It’s my guess (or is it hope?) that Chomsky’s whole minimalist enterprise, and generative linguistics in general, will gradually be supplanted by the success of statistical models.
Now there’s a revolution in linguistics, for ya, heh.
I’m writing this from London, by the way, clear evidence that I’m addicted to the internet.
In the 70s as part of the Wisconsin Native American Languages Project I created an English key to Bloomfield’s Menominee Lexicon. The tribe should have copies lying about somewhere.
Ken
Ken Miner’s English key, as well as Bloomfield’s lexicon and some texts and grammars, are posted at the Center for Menominee Language, Culture, and Art.

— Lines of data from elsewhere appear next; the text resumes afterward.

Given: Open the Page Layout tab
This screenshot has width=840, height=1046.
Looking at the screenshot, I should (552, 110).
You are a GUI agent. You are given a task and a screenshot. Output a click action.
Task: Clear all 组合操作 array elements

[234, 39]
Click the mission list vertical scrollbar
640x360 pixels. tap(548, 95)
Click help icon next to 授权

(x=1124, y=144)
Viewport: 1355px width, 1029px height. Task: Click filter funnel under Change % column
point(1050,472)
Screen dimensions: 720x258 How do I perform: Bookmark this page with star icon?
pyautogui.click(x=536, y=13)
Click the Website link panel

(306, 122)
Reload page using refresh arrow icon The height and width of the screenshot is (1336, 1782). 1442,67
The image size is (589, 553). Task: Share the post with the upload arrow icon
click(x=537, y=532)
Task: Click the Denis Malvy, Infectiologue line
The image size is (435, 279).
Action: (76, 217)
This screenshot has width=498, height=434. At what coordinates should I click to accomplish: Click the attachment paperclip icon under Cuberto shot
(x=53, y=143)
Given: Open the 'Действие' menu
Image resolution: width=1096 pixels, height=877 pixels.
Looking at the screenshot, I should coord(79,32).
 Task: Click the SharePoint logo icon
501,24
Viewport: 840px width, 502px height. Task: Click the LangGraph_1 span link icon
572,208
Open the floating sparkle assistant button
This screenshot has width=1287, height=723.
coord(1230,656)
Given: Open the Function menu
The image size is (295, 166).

There are also links to video language lessons.
Excellent — thanks for finding and sharing that!
And the Enigmatic Mermaid’s blog is still at its address from 20 years ago! (Though the last update was 15 years ago, if still active it would have beat this place by 6 months). It’s a small miracle that blogspot.com has not vanished like other platforms of that era.
Google bought it, and Google still exists. What’s interesting, though, is that Google hasn’t turned it off anyway, like it did with Google+ and a long list of other things it started.
Yes, your first sentence is a non sequitur.
Blogger/Blogspot is still a target for Google advertising, so evidently it pays for itself. I ran ads on my Blogger blog for six months and still hadn’t made enough for Google to send me a check, so I removed them.
Google has had lots of other targets for advertising, and except for the search engine itself that hasn’t kept them from closing down or reorganizing a lot of them (as DM says). But a Blogspot post from 2002 can still be found on the same URL, that is kind of unexpected. (Language Log has the same sort of persistence, and I think the various migrations of the Hattery has kept old URLs alive too, but probably with some fancy footwork by Songdog).
Bloomfield’s lexicon uses the symbols ε and · , but the English-Menominee key uses the digraph ae (representing a vowel in the area of /ε/ to /æ/) and the colon (vowel length marker) instead, to make it more accessible to people with ordinary typewriters and without familiarity with linguistics notation, since the purpose of the 1970s project was to write a textbook to help native speakers teach their own language without too much technical overhead. By the time they completed it, they’d replaced the colon with a macron on long vowels; presumably that was to make it look even less alien to English speakers, more like “real words”. That’s the spelling system that’s still in use in the online materials. Menominee at least seems to have avoided getting bogged down with multiple competing spelling systems.